- _Dataset content_
=====
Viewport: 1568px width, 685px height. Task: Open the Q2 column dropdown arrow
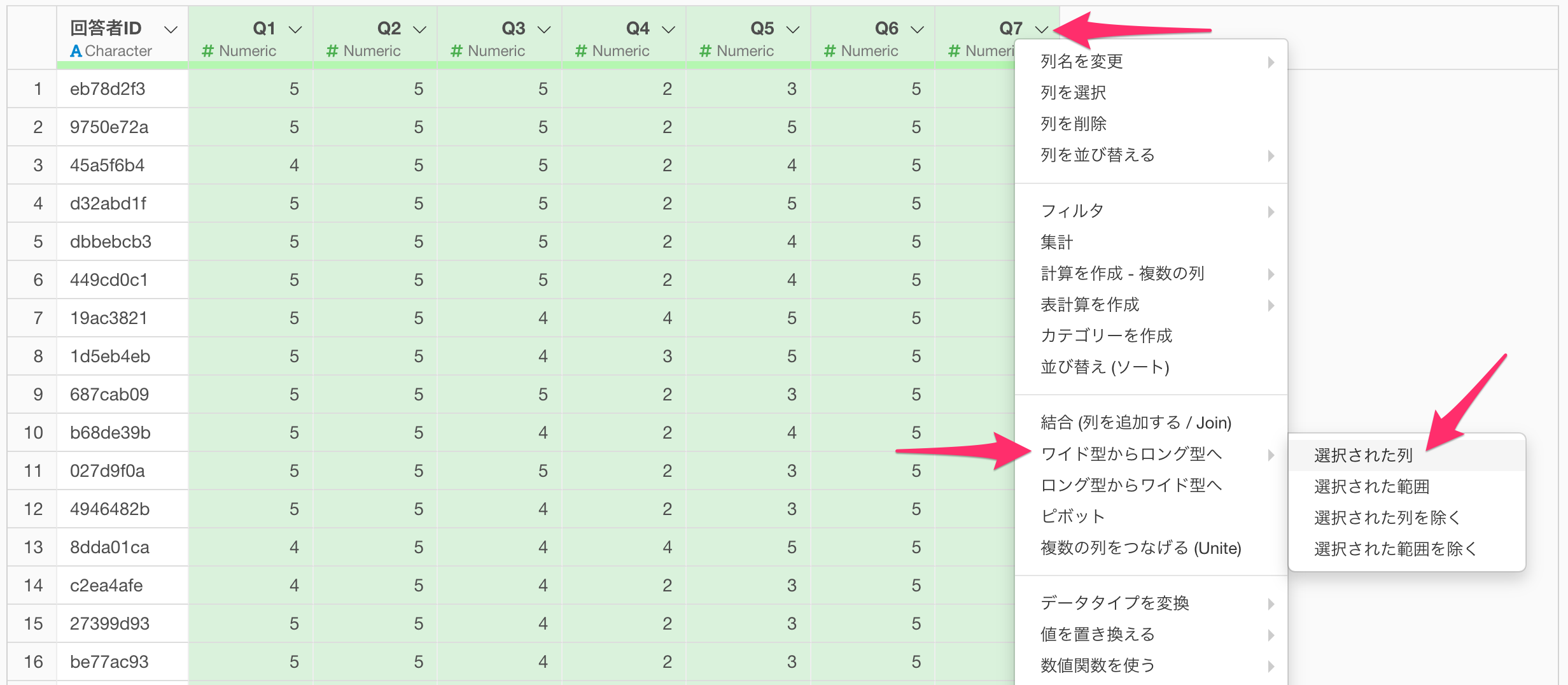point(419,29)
=====
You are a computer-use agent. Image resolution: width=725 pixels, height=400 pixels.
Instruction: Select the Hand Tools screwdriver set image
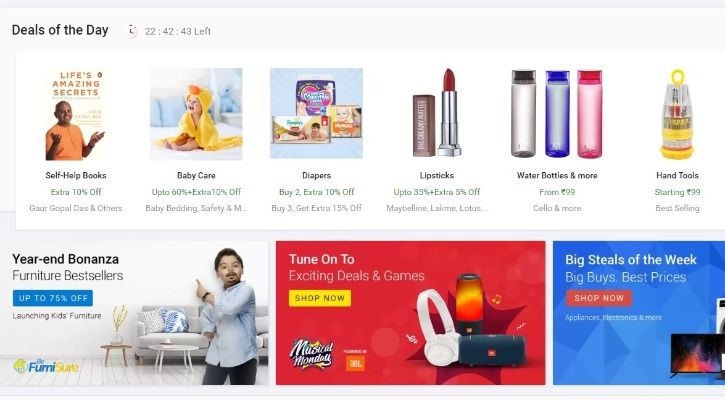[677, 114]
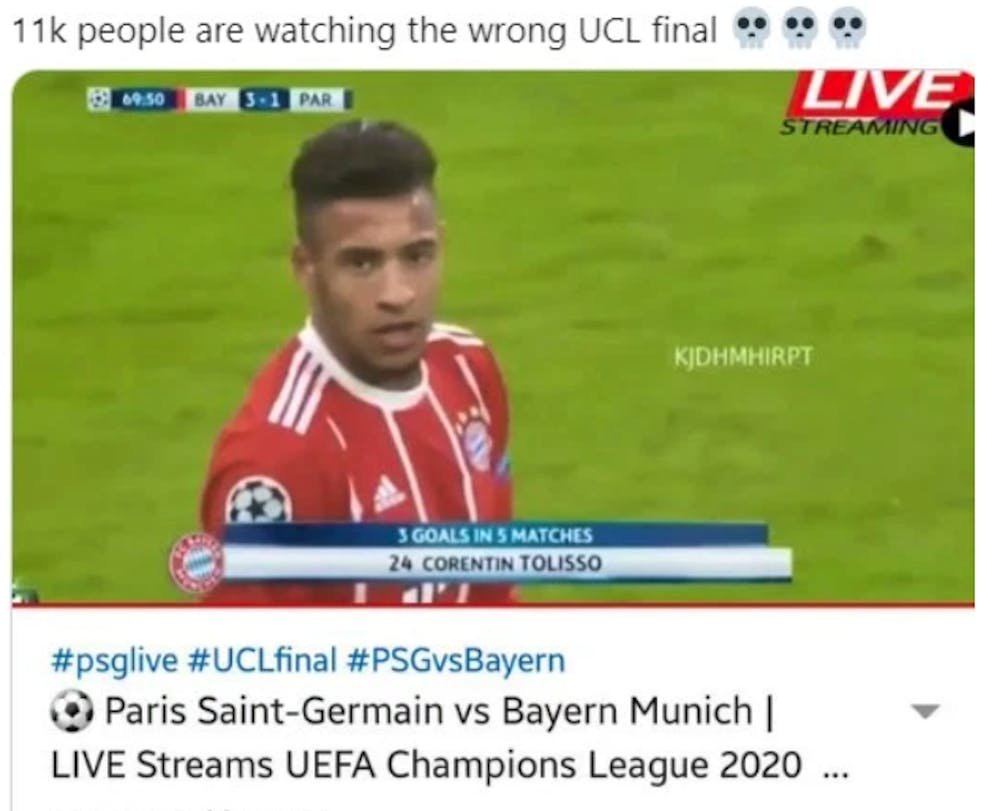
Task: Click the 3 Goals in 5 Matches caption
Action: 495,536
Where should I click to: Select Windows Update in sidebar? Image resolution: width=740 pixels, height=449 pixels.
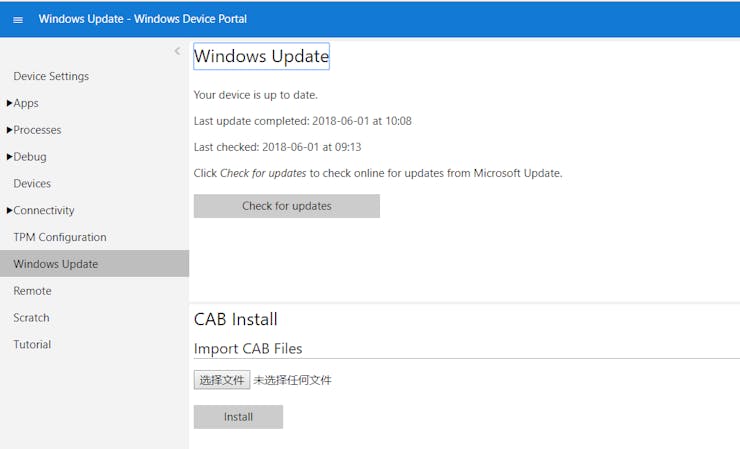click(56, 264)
=====
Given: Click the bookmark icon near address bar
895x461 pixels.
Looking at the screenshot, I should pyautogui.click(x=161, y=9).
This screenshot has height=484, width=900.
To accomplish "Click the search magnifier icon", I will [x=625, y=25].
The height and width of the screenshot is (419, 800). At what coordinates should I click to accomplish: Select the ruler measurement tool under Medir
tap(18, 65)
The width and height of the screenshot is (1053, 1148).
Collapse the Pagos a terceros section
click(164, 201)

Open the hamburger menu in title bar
=====
- _What you have to do_
Copy out the records word for word, starting with the line that contains "Given: Click the" and going on through the line that contains "Open the hamburger menu in title bar".

- _Exercise solution_
Given: Click the bookmark icon near address bar
895x461 pixels.
Looking at the screenshot, I should pyautogui.click(x=161, y=9).
This screenshot has height=484, width=900.
To accomplish "Click the search magnifier icon", I will [x=625, y=25].
The height and width of the screenshot is (419, 800). At what coordinates should I click to accomplish: Select the ruler measurement tool under Medir
tap(18, 65)
The width and height of the screenshot is (1053, 1148).
Collapse the Pagos a terceros section
click(164, 201)

Open the hamburger menu in title bar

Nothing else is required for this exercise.